Memory usage with 1 million 2-tuples

I’d admittedly chosen a log_limit of 1 million pairs without knowing the memory implications of that particular cache size. And while lookups are O(1) (constant time, regardless of the number of pairs in the cache), I did want to verify I wouldn’t be running out of memory.

How do we verify this?

First, fire up IEx running the Phoenix application:

iex -S mix phoenix.server

Next, run :observer.start() within IEx to see a GUI outlining various metrics of the running application.

Assuming ETS doesn’t make any sort of optimizations around similar values:

link = RedirectTo.Queries.Link.by_slug("A") |> RedirectTo.Repo.one
1..1_000_000 |> Enum.each(fn(i) -> LinkCache.Cache.fetch((i |> to_string), fn -> link end) end)

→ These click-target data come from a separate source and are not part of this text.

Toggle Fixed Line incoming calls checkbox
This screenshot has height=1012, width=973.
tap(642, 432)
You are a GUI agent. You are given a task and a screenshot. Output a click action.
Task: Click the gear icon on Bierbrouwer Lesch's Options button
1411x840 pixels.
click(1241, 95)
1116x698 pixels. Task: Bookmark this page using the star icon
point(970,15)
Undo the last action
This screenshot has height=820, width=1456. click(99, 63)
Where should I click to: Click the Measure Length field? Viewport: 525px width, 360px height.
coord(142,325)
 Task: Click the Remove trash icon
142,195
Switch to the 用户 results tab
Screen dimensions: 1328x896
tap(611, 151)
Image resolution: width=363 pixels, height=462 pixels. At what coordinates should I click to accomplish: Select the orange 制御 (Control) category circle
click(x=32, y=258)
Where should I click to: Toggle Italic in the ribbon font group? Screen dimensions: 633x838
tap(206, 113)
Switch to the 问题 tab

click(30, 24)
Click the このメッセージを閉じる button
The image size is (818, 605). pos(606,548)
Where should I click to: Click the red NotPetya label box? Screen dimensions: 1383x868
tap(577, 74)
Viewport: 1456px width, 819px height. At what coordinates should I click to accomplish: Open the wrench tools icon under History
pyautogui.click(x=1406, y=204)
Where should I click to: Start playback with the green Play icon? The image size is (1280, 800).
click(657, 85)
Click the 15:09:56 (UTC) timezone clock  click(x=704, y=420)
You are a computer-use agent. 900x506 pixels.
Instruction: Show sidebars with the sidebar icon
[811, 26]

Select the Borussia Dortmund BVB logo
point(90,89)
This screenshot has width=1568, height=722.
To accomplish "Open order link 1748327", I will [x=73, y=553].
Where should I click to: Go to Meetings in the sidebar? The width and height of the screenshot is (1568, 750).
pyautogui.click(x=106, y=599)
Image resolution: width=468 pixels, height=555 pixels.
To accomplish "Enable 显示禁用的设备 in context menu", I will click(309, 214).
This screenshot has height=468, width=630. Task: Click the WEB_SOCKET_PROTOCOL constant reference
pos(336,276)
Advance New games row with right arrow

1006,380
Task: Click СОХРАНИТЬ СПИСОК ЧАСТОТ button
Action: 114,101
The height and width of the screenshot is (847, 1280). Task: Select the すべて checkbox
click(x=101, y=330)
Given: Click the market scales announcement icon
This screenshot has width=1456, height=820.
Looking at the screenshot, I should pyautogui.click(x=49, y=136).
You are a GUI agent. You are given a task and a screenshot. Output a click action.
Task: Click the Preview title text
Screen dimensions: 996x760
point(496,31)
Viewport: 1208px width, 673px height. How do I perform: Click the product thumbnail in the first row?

This inserts one million pairs into the cache, with the keys being string versions of each integer ("1", "1250", etc.) and the values being the Struct directly from Ecto.

Memory Usage Graph of Full Struct

Over the course of ~40s, all 1 million pairs were stored in-memory (insertion of ~25,000/s) with a result size of around 856MB, or just under 1kB per pair.

Storing a subset of the data results in significantly less memory usage:

link = RedirectTo.Queries.Link.by_slug("A") |> RedirectTo.Repo.one |> Map.take([:slug, :long_url])

Memory Usage Graph of Small Map

Benchmarks on Heroku

With the cache in place, I deployed the cache- and database-read versions of the application to Heroku, running on the free server and database.

In both tests, I used Siege against the HTTP version of the application, configured not to follow redirects, against the same slug with 500 concurrent users over 60s. In both cases, the Heroku dyno was running (no spin-up time).

DB read results

Transactions:                  29508 hits
Availability:                 100.00 %
Elapsed time:                  59.75 secs
Data transferred:               2.67 MB
Response time:                  0.70 secs
Transaction rate:             493.86 trans/sec
Throughput:                     0.04 MB/sec
Concurrency:                  343.44
Successful transactions:       29508
Failed transactions:               0
Longest transaction:            5.98
Shortest transaction:           0.04

I was impressed by these numbers; almost 30,000 requests per minute on free hardware, with an average response time of roughly 700ms, and this was hitting the database on each request. No connections were dropped.

Cache read results

Transactions:                  44829 hits
Availability:                 100.00 %
Elapsed time:                  59.38 secs
Data transferred:               4.06 MB
Response time:                  0.38 secs
Transaction rate:             754.95 trans/sec
Throughput:                     0.07 MB/sec
Concurrency:                  284.19
Successful transactions:       44829
Failed transactions:               0
Longest transaction:            8.39
Shortest transaction:           0.03

The throughput when reading from the cache was significantly better, serving 50% more requests. Additionally, the average response time was about half that of the run hitting the database.

Wrapping up

Even with Elixir’s incredible speed and concurrency support out of the box (30k RPM on free Heroku hardware with sub-second response times is pretty great), there are always ways to leverage certain technologies for what they’re great at. By leveraging Erlang’s ETS, GenServer, and supervisors, we were able to build a fault-tolerant, scalable in-memory cache to improve both performance and throughput.